Source extract ▸
--------------------------------

If money is being put to work anywhere it has to come to rest somewhere. Abundant ready funds, buoyed by increasingly lenient central banks, have propelled global stocks to one of their best years on record, enriching investors in the process. It’s fueled what looks like a bubble in the big US artificial intelligence companies, and the rising tide of short-term funding has lifted boats beyond the US even more — European, Japanese, and emerging-markets equities have all outpaced the S&P 500 so far this year.
The raw numbers of the most liquid markets are breathtaking. The Bank for International Settlements recently published its latest three-yearly survey of trading in foreign exchange and interest rate derivatives — which are vital in keeping financial markets moving. Trade in interest rate derivatives this year is averaging $7.9 trillion per day. ‘Twas not ever thus. In 1998, when the BIS did its first triennial survey, it was $265 billion.
Trading in currencies is $9.6 trillion per day — roughly double Germany’s gross domestic product, or all that it produces in a year. Despite all the talk of the retreat of globalization and the decline of trade, this is triple the FX volume that the BIS recorded in the spring of 2007, on the eve of the GFC.
This would appear to be one area where global capitalism continues robust and defiant, where there is no need to worry. But that might be wrong. The financialization of the global economy may, critics now allege, have swamped the role of judgment. Far from surfing on the waves, efficient capital allocation may be drowning in liquidity. And that might explain why a deregulated and ever more confident financial economy is coexisting with a real economy that many find intolerable.

--------------------------------

Page and screen pointing data ▸
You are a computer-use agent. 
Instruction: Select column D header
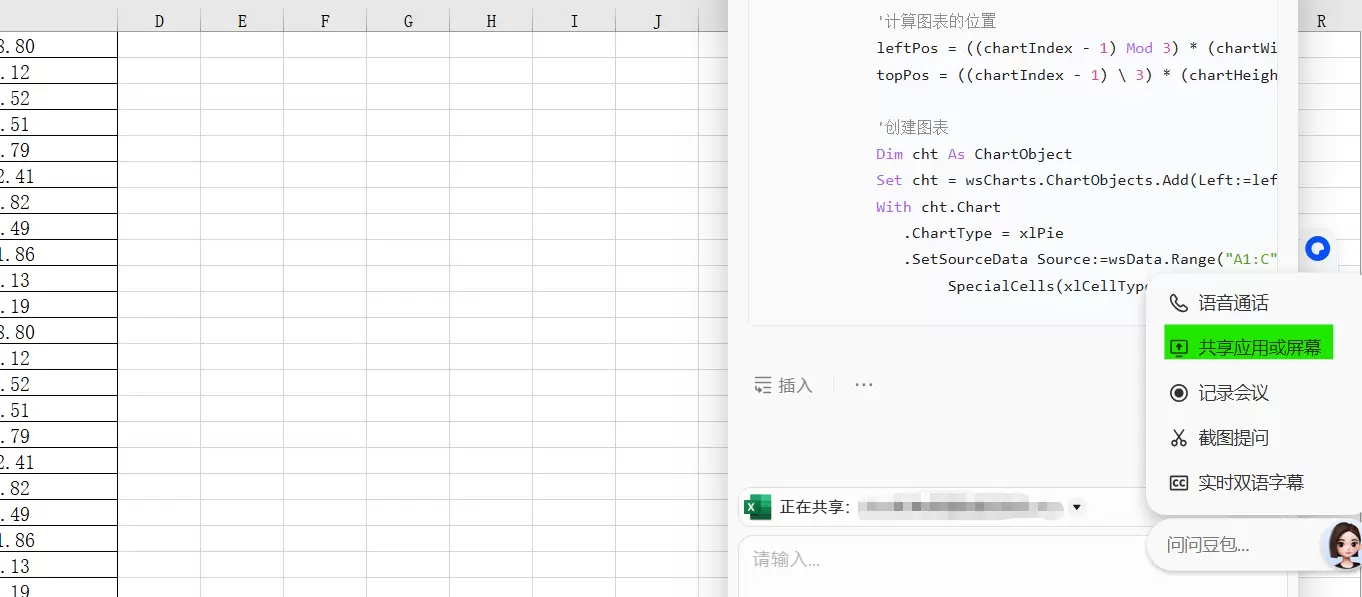[x=159, y=21]
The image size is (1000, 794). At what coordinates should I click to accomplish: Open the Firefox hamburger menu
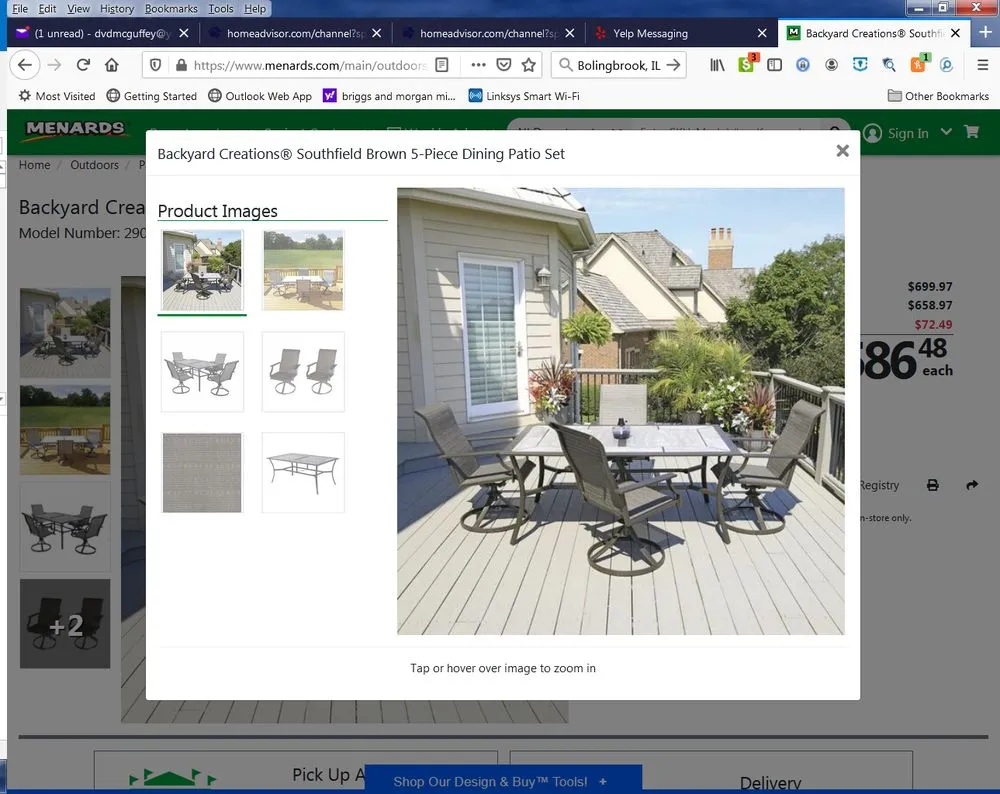(x=983, y=65)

--------------------------------

Written exercise 1 ▸
Can you rewrite the paragraph of the article on global liquidity that begins "The raw numbers of the most liquid markets" as a short bulleted list that keeps its main facts?
Written exercise 2 ▸
Which equity markets does the article on global liquidity say have outpaced the S&P 500 so far this year?
Written exercise 3 ▸
How would you write the next part of the article on global liquidity, picking up after its final sentence?
The material placed after the article on global liquidity has no connection to it.

Task result 1 ▸
- The volumes in the most liquid markets are breathtaking.
- The Bank for International Settlements (BIS) recently released its three-yearly survey of trading in foreign exchange and interest rate derivatives, which are vital to keeping financial markets moving.
- Trade in interest rate derivatives is averaging $7.9 trillion per day this year.
- In 1998, the year of the first BIS triennial survey, the figure was $265 billion.

Task result 2 ▸
- European equities
- Japanese equities
- Emerging-markets equities

Task result 3 ▸
Liquidity, Judgment and Friedrich Hayek
The nub of the argument against liquid markets was made forcefully by the Columbia University economist Amar Bhide in his book A Call for Judgment. Counterintuitively, he argues that Friedrich Hayek, the great apostle of free-market economics, would have been totally opposed to the form modern markets have taken.
Hayek argued passionately against centralized planning, saying that markets were far better suited to capturing the local information necessary to decide how best capital could be deployed. They were the natural way to synthesize knowledge and arrive at the best available outcome.
The problem, Bhide says, is that the act of financialization — taking an underlying financial agreement like a mortgage, bundling it with others and imposing standards so that it can be traded on financial markets — requires crude and arbitrary judgments no subtler than would have been made by a communist planner.
Once indexes and standardized contracts are available, then they can be traded on a top-down basis by algorithms. “A new form of centralized control has taken root,” Bhide argued. “One that is the work not of old-fashioned autocrats, committees, or rule books but of statistical models and algorithms.”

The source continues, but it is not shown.